:: Stored data entries ::
==================================================

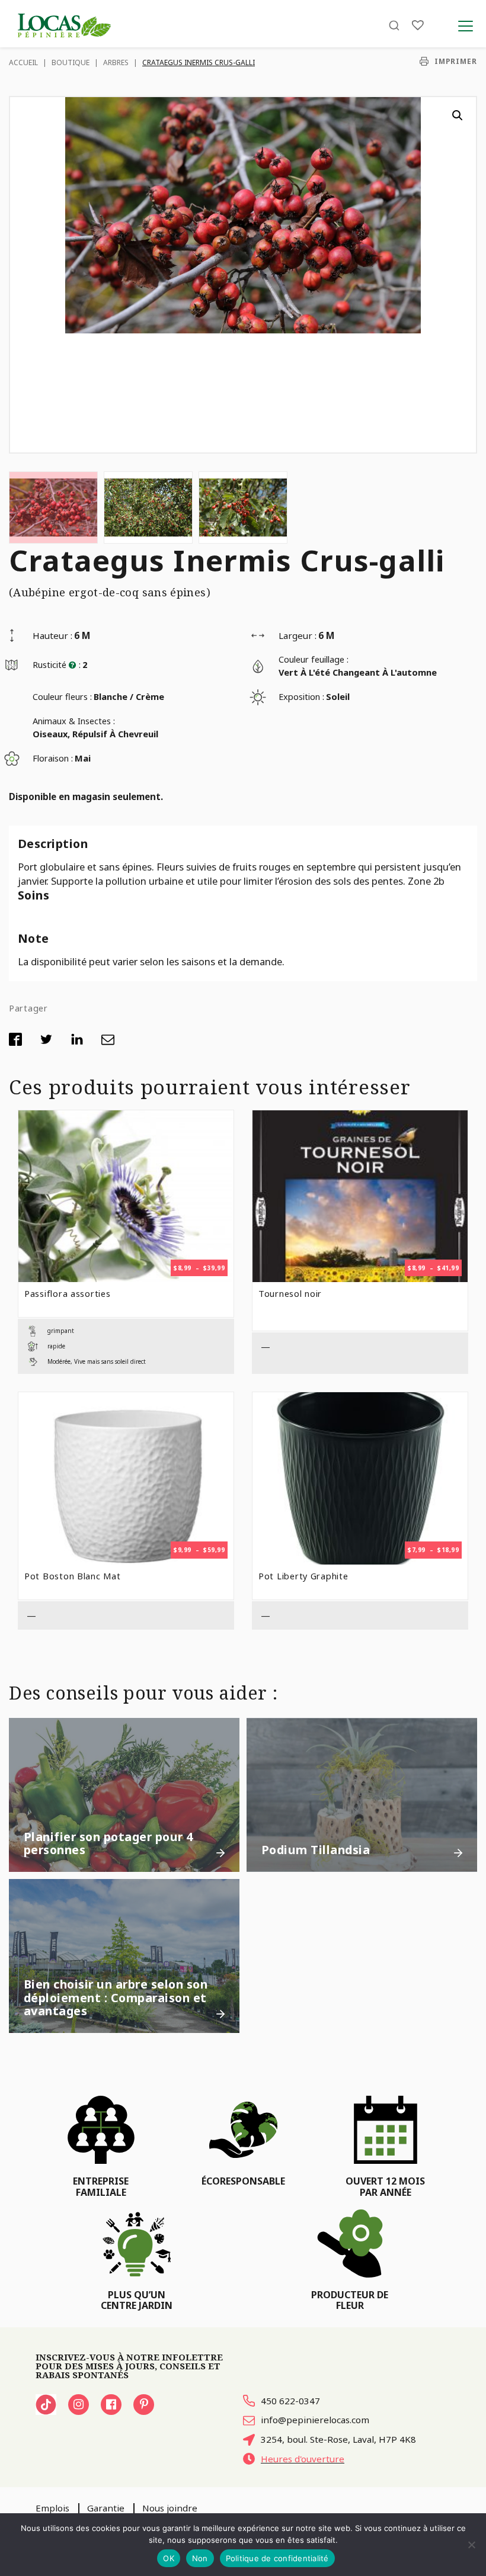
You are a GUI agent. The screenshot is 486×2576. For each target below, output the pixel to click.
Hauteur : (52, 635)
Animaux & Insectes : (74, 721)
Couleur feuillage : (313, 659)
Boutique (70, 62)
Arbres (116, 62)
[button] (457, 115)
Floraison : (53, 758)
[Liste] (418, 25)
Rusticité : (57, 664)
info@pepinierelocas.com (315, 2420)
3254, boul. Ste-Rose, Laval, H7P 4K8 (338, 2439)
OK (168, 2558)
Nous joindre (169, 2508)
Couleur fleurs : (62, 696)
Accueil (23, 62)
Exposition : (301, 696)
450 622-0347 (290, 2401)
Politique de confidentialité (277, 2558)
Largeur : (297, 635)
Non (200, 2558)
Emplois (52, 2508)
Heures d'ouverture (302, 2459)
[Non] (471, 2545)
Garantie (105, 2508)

==================================================

Each line from the start of the entries to the line holding "Floraison : (53, 758)" is to be given again exactly, both ends included, and each picture is to be left out.

:: EXPECTED ANSWER ::
You are a GUI agent. The screenshot is 486×2576. For each target below, output the pixel to click.
Hauteur : (52, 635)
Animaux & Insectes : (74, 721)
Couleur feuillage : (313, 659)
Boutique (70, 62)
Arbres (116, 62)
[button] (457, 115)
Floraison : (53, 758)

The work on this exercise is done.